__Set problem__. Copy the data from the line with "Where should I click to: Expand" to the line with "click(x=414, y=27)" word for word, including both of those lines.

__Records for the task__.
-=-=-=-=-

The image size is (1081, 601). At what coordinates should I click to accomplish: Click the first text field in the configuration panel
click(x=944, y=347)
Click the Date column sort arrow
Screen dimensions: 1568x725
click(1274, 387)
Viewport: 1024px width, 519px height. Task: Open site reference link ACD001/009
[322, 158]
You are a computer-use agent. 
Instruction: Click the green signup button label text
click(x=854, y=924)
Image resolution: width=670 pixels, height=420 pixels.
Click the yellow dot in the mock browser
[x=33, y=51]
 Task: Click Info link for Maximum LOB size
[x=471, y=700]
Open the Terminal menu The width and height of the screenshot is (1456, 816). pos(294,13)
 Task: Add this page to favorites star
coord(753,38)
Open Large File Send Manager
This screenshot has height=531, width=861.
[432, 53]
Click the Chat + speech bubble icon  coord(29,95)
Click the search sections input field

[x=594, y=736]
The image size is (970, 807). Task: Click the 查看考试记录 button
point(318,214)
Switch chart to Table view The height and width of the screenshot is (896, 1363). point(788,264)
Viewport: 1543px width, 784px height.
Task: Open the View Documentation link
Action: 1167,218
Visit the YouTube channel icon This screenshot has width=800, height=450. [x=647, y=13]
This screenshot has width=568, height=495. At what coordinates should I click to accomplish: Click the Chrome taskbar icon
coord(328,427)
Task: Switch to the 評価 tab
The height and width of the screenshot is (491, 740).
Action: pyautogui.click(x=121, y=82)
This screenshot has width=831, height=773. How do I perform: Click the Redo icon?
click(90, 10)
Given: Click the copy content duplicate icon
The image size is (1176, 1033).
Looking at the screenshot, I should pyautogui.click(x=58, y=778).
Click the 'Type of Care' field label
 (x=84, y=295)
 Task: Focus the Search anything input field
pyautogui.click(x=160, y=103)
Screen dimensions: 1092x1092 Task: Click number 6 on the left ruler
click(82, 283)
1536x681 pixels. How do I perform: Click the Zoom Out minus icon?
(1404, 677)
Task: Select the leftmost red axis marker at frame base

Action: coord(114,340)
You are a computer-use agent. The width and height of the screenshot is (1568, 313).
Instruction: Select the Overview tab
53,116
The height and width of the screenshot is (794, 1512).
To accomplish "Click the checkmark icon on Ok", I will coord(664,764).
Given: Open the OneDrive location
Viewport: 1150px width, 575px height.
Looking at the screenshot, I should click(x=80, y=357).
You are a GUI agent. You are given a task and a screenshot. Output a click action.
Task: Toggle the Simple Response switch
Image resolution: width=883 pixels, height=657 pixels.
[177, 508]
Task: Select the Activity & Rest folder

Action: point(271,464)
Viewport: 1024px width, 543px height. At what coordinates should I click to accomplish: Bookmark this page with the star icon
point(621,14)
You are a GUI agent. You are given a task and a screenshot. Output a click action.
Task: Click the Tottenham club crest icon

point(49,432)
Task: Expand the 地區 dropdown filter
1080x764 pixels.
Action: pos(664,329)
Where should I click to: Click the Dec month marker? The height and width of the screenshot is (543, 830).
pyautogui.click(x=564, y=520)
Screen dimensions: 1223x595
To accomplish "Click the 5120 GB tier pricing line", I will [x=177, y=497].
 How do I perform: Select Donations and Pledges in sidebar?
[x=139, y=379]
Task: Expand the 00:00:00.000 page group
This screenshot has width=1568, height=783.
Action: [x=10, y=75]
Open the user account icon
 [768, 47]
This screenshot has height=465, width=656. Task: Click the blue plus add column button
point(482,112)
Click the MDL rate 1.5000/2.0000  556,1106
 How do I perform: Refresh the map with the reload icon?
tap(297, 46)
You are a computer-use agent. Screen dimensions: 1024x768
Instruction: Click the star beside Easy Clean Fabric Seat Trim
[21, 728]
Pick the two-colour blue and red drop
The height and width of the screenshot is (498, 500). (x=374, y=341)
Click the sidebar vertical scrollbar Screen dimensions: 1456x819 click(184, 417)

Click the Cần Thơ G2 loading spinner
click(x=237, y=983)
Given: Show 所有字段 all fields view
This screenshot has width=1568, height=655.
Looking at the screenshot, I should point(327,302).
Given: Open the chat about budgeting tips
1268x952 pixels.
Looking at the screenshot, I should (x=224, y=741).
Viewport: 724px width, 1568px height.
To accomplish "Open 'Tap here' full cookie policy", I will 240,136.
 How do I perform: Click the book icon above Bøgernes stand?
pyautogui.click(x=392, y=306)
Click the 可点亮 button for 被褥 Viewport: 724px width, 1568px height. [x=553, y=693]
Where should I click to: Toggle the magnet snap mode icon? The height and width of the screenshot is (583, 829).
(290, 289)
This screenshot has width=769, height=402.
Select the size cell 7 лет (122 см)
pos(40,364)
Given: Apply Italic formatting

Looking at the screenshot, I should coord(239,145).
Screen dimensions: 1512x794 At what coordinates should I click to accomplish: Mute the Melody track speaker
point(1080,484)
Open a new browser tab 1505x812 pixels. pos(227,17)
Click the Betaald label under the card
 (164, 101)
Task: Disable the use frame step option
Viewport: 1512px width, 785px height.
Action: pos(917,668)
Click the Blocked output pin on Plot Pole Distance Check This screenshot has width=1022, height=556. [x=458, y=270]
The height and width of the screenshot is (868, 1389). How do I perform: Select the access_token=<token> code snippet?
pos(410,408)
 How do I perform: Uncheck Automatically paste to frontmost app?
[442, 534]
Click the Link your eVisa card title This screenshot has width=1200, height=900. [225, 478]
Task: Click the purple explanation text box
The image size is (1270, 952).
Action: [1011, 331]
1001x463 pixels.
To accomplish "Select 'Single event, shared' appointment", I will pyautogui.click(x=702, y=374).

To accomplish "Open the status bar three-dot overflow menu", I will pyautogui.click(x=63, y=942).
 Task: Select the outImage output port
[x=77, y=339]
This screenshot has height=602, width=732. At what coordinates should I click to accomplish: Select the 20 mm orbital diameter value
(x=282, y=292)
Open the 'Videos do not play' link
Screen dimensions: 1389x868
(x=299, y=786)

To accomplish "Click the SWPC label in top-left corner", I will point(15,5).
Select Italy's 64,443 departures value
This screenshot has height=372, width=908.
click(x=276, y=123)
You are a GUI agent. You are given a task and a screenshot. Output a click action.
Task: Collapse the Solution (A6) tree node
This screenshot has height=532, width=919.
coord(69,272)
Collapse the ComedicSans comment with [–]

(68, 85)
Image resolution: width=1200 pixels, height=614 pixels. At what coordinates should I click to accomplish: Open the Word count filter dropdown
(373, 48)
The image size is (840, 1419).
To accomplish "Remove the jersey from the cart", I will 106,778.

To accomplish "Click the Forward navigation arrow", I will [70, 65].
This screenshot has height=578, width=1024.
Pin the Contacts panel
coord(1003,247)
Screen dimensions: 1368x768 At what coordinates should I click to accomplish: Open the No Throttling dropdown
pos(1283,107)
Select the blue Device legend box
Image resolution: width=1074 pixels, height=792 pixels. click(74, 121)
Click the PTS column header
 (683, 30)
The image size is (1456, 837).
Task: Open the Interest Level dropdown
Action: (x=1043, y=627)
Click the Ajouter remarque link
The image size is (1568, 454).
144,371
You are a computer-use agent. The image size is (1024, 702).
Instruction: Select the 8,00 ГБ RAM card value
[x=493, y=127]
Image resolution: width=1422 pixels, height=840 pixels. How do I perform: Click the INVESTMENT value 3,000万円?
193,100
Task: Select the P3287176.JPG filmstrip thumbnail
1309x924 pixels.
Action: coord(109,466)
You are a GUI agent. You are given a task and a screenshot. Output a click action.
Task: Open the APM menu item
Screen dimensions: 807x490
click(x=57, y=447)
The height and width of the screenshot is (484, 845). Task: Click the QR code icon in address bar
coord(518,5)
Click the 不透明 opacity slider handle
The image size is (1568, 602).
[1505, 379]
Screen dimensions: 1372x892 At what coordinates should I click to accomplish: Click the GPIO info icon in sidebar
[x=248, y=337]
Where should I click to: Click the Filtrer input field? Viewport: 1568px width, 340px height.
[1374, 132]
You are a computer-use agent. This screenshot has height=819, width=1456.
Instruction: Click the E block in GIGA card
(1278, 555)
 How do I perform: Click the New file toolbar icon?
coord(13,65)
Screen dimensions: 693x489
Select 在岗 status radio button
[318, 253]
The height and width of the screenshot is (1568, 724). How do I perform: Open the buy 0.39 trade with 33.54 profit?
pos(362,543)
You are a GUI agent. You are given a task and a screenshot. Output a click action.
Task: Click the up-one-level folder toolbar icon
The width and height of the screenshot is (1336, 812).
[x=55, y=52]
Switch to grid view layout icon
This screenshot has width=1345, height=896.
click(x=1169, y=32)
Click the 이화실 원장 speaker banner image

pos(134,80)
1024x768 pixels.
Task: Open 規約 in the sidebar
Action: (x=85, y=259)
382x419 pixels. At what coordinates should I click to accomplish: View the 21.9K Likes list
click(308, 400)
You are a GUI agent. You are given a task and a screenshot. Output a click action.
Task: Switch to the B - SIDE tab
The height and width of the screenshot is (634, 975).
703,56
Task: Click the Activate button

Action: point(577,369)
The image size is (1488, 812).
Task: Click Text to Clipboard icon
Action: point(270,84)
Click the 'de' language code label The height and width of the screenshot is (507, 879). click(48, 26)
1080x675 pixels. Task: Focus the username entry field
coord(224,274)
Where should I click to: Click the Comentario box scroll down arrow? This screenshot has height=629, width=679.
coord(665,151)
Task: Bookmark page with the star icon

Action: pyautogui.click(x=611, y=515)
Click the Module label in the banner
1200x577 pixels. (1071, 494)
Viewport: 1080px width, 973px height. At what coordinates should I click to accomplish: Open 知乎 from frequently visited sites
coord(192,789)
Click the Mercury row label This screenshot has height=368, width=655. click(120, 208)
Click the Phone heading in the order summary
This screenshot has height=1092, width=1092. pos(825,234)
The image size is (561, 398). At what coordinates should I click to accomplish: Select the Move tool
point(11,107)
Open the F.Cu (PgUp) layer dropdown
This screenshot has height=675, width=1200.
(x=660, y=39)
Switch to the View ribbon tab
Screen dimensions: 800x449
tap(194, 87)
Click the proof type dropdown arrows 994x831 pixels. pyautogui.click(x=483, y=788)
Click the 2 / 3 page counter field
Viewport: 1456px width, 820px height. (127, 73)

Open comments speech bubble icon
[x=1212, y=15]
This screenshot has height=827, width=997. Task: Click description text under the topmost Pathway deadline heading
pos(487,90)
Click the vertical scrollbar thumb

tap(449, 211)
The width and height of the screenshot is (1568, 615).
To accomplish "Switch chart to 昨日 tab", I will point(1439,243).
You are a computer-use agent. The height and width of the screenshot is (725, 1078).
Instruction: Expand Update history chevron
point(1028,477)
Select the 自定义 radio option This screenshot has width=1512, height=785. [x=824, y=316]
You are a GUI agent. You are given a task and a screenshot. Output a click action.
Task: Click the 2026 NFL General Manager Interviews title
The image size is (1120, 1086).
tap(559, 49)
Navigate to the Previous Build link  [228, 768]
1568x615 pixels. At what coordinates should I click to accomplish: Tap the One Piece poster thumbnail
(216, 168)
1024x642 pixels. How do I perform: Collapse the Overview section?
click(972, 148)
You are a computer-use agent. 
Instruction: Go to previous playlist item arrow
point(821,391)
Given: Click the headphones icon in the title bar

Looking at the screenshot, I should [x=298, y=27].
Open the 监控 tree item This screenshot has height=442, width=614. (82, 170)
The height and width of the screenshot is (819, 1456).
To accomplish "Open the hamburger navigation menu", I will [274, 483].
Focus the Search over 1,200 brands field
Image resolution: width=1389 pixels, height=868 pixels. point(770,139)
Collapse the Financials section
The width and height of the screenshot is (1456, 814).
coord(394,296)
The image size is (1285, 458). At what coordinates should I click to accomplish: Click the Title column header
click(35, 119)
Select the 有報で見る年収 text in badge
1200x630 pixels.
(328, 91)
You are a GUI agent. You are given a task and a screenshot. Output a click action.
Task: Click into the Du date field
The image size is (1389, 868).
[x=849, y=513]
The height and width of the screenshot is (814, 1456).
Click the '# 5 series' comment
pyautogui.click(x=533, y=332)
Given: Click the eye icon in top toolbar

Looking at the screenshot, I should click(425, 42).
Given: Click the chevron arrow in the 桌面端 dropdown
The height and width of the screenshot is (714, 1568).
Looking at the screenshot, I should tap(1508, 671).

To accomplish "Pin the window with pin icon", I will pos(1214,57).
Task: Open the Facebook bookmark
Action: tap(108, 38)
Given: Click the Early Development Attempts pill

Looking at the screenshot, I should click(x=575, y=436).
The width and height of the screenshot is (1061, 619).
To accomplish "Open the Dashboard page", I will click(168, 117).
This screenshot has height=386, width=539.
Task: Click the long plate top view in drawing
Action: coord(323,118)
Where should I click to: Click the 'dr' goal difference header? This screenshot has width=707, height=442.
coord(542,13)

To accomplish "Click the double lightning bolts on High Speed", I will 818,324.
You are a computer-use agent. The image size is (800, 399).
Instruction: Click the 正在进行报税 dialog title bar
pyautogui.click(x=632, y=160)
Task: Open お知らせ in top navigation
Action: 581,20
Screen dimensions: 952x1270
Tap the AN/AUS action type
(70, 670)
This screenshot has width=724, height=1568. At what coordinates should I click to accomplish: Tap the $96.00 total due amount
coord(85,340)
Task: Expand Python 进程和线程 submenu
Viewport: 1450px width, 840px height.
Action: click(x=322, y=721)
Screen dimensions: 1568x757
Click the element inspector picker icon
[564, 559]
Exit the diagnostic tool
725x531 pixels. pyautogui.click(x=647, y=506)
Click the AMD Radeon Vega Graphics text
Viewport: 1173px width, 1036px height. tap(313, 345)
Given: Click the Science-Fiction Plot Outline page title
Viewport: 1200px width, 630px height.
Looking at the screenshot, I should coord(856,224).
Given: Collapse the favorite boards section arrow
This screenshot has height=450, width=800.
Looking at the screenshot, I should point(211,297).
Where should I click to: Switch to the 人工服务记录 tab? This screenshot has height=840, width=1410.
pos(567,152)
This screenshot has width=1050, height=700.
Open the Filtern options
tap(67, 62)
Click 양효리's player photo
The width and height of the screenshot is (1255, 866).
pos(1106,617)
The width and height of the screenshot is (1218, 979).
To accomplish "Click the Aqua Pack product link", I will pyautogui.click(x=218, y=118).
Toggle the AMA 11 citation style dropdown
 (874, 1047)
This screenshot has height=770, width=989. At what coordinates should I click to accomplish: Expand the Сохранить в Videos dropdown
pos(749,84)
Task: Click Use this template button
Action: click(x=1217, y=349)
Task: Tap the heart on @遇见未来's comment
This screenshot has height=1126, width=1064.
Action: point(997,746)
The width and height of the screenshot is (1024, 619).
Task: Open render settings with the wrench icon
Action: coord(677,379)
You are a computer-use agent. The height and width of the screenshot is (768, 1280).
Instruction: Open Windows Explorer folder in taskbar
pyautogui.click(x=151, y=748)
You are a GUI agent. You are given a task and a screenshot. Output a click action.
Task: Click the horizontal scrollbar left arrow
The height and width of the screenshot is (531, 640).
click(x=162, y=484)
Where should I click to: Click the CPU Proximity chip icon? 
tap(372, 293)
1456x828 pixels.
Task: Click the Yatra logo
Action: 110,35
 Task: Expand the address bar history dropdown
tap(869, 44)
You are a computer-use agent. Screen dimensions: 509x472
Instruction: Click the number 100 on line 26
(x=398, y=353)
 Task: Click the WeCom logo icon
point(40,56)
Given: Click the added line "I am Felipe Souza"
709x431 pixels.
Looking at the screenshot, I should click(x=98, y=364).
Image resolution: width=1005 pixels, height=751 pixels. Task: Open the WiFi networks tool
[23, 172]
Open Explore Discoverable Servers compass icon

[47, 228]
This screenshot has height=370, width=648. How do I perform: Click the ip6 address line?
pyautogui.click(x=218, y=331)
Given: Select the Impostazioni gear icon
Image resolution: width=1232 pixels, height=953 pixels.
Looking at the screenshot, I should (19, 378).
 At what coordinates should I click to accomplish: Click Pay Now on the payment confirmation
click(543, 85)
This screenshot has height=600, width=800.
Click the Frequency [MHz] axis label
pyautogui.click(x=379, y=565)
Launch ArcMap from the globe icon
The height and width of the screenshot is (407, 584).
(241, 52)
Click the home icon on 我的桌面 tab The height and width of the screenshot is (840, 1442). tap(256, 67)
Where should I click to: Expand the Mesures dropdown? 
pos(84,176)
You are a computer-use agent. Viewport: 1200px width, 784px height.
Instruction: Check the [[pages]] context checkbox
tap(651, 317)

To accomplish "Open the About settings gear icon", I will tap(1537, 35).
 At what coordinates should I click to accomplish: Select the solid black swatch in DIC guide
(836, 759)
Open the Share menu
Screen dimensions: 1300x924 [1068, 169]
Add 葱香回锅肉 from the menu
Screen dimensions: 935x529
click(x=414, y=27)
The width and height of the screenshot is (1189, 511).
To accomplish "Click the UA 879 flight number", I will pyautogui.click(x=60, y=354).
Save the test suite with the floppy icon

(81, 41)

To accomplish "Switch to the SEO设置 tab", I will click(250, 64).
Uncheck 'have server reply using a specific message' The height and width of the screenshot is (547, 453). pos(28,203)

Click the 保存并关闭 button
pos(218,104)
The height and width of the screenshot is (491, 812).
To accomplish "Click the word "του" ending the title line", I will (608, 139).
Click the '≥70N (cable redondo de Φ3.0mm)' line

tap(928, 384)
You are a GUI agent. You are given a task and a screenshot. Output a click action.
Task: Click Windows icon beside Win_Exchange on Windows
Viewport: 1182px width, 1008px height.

-=-=-=-=-

__Output of the exercise__.
Where should I click to: Expand the Mesures dropdown? 
pos(84,176)
You are a computer-use agent. Viewport: 1200px width, 784px height.
Instruction: Check the [[pages]] context checkbox
tap(651, 317)

To accomplish "Open the About settings gear icon", I will tap(1537, 35).
 At what coordinates should I click to accomplish: Select the solid black swatch in DIC guide
(836, 759)
Open the Share menu
Screen dimensions: 1300x924 [1068, 169]
Add 葱香回锅肉 from the menu
Screen dimensions: 935x529
click(x=414, y=27)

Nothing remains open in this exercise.